1975 東映 95分 監督 中島貞夫 出演 松方弘樹 北大路欣也 田中邦衛 佐藤慶 戸浦六宏 金子信雄 賀川雪絵 ビデオ

昭和23年に実際に起きた島根刑務所内の暴動。暴力は苦手だが、「島根」とタイトルにあるからには、と見ることにした。

当時の世相はどこも殺伐としていたと思うが、なぜ特に島根なのか。
「エス」「ザ・ウェーヴ」という映画にもあるように、権力を握った人間が弱者をしいたげるのは、人間の本性だ。まして他にこれといって娯楽のないこの土地においてをや。

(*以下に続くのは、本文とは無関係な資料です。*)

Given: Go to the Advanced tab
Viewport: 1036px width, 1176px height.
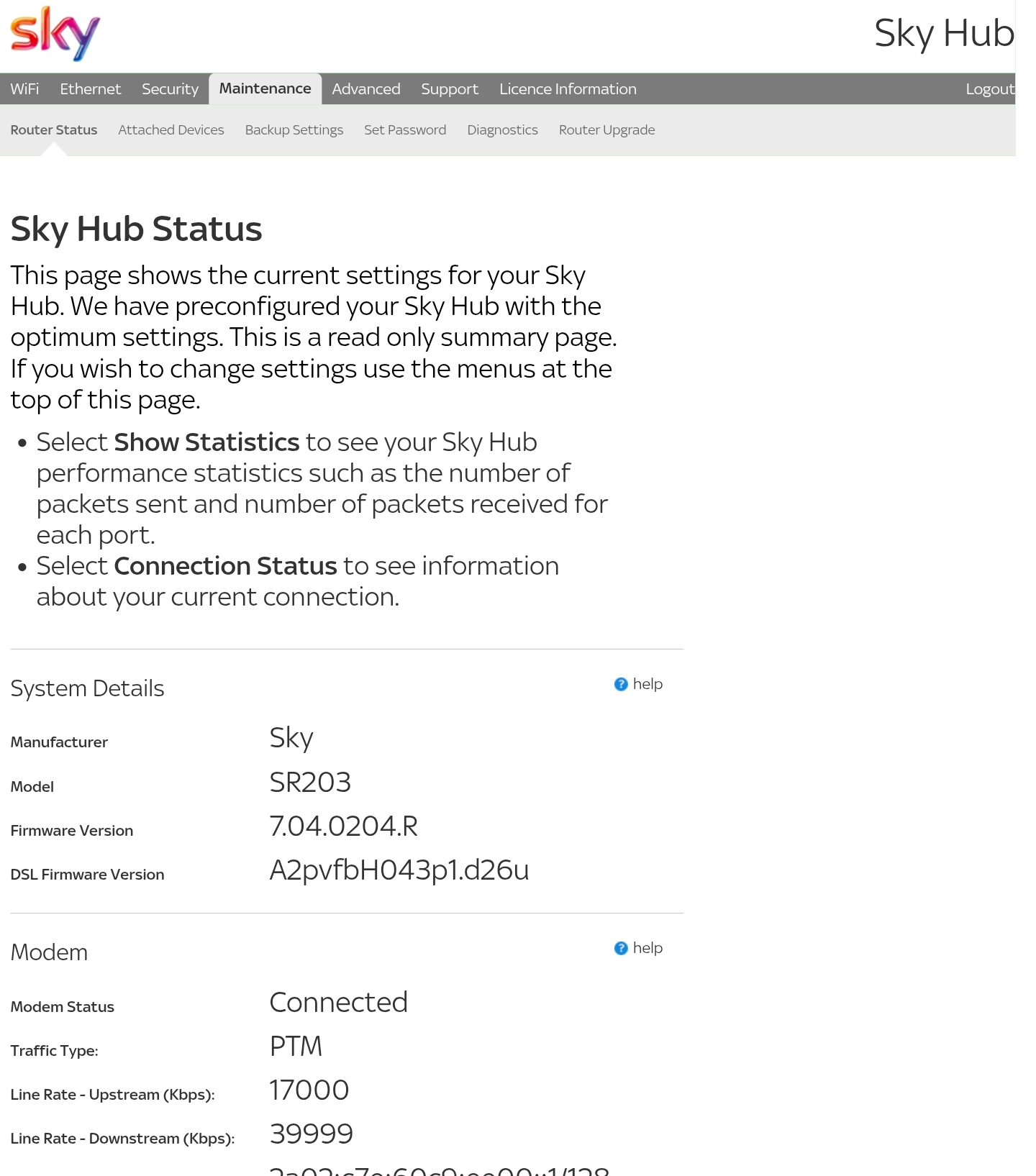Looking at the screenshot, I should tap(365, 89).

私見だが、当地の人は(当地に限らないのかも知れないが)事大主義で、群れになりたがり、弱いものいじめに走りやすい。小さな権力を握ると、とたんに威張りだす。杓子定規に規則を盾に取ったり、気まぐれや虫の居所で勝手な裁量をする。公平とか正義とか合理性とか、人情に沿って融通を利かすとかいうことがない小役人根性が、官民ともに溢れているように見える。島根に来て5年足らずだが、これに損害を受けたことが何回あるやら。もちろん個々には反対の人もいるが、一人で行動せず常に集団で動く(例を挙げれば、信号の色が変わっても、一人では歩き出さない)ゆえに、表には現れない。

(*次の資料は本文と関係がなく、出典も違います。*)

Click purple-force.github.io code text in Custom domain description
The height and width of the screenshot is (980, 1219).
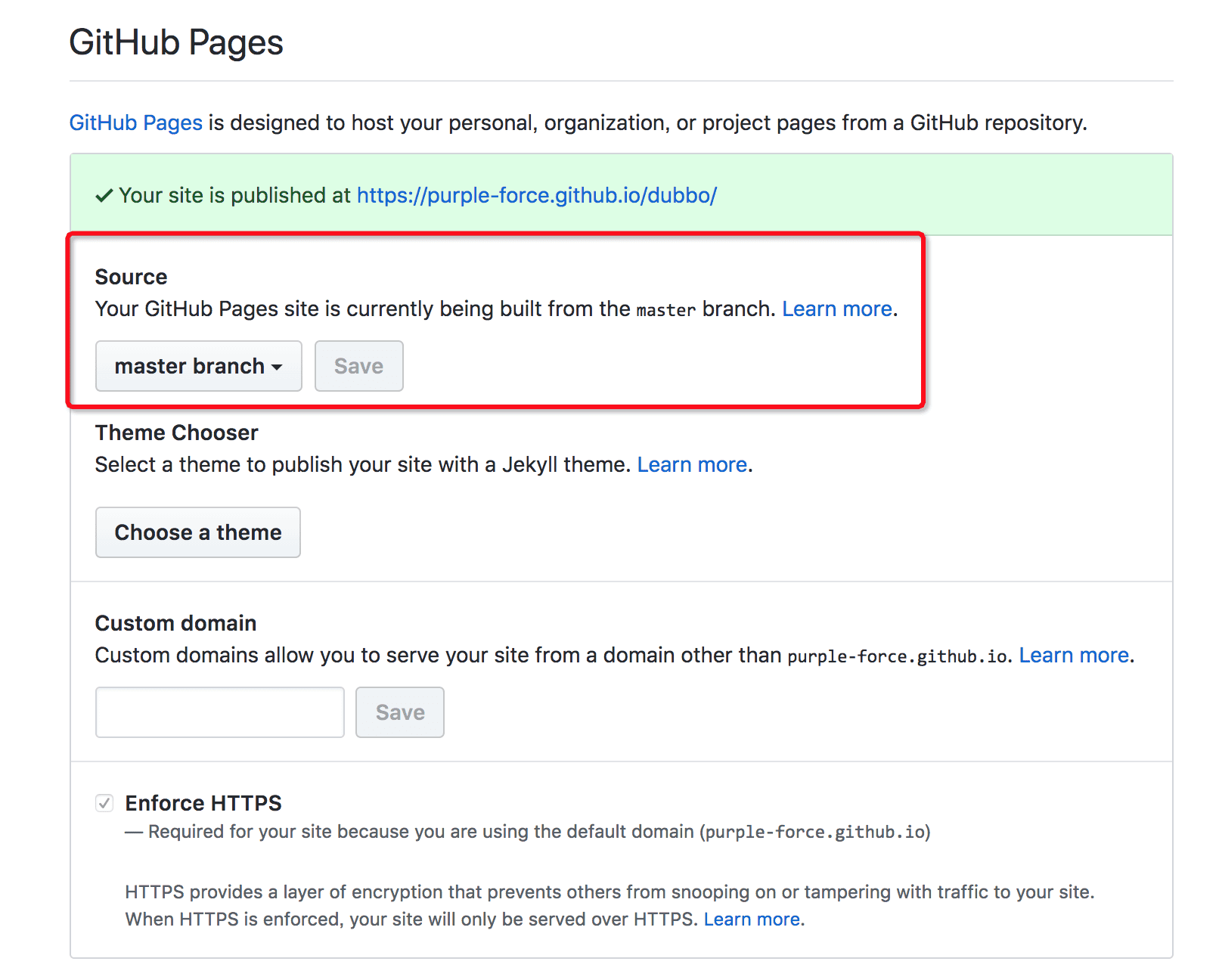[897, 657]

島根の良い点も出ている。炊事場の食材の多さだ。暴動の原因は、食事2回抜きという罰だった。「ここにいると食事だけが楽しみなんだ」と怒る主人公だが、「楽しみ」というだけあって、どんぶり飯に汁物に、おかず一皿、その上に丸い橙色のもの、まさか果物じゃなかろうが、もともとこの土地は食物の豊富なところだ。昭和28年の私の小学3年の給食より昭和23年の刑務所のほうがずっと良いものを食べているのは、本当にそうだったなら、さすがは島根だと思う。単に昭和50年の映画人が事実を知らなかっただけかもしれないが。

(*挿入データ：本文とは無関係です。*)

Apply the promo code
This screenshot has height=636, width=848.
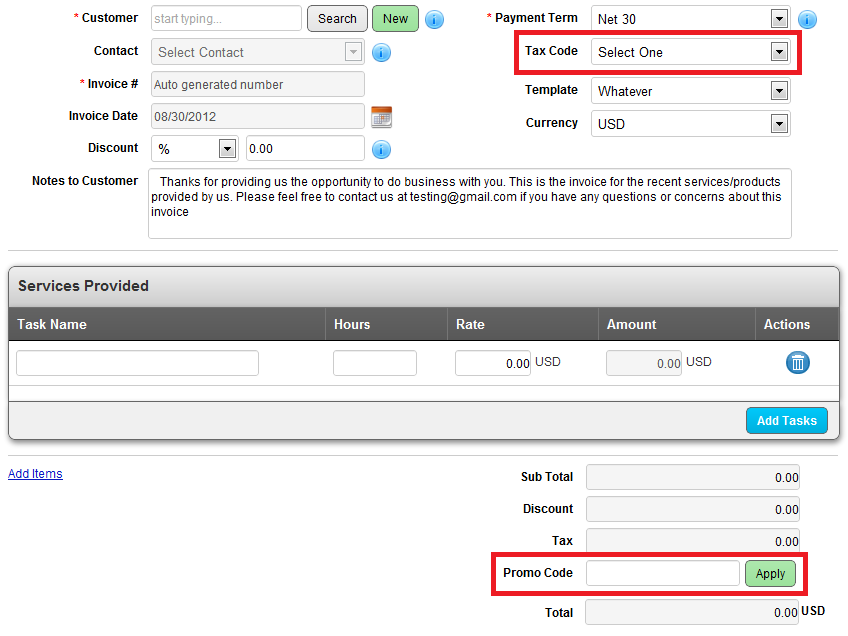[770, 574]
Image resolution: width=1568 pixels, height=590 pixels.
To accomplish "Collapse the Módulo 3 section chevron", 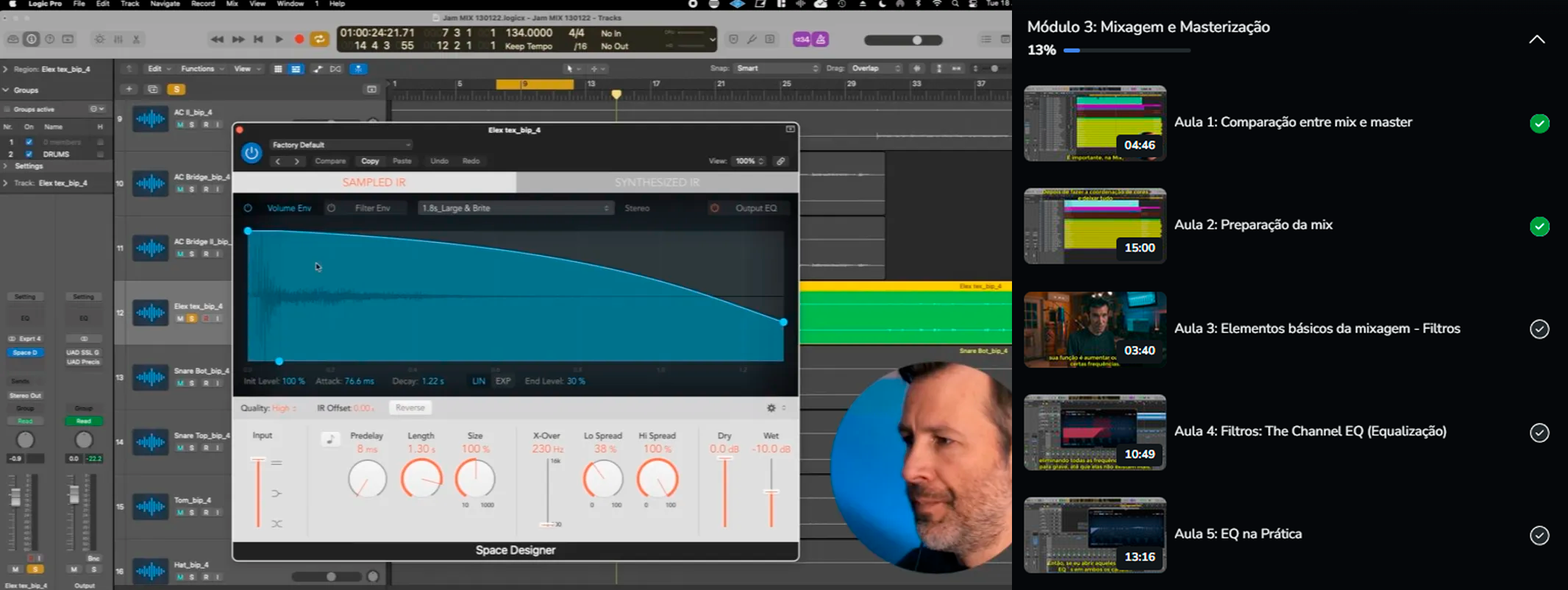I will (1536, 40).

まあ私ごとはさておいて、この映画はもっぱら男性連に大いに楽しまれているようだ。腕っぷしの強いアホな主人公の大暴れでスカッとするし、昭和の香りがするというので。

暴動の一夜の狂喜乱舞、解放区となった刑務所内は「酒も飲まずに、だれもが酔っぱらいのように振舞った」。そこで思い出すのが「革命の情熱は、酔っ払いと同じものなんだ」という言葉だ。司馬遼太郎「ひとびとの跫音」にある。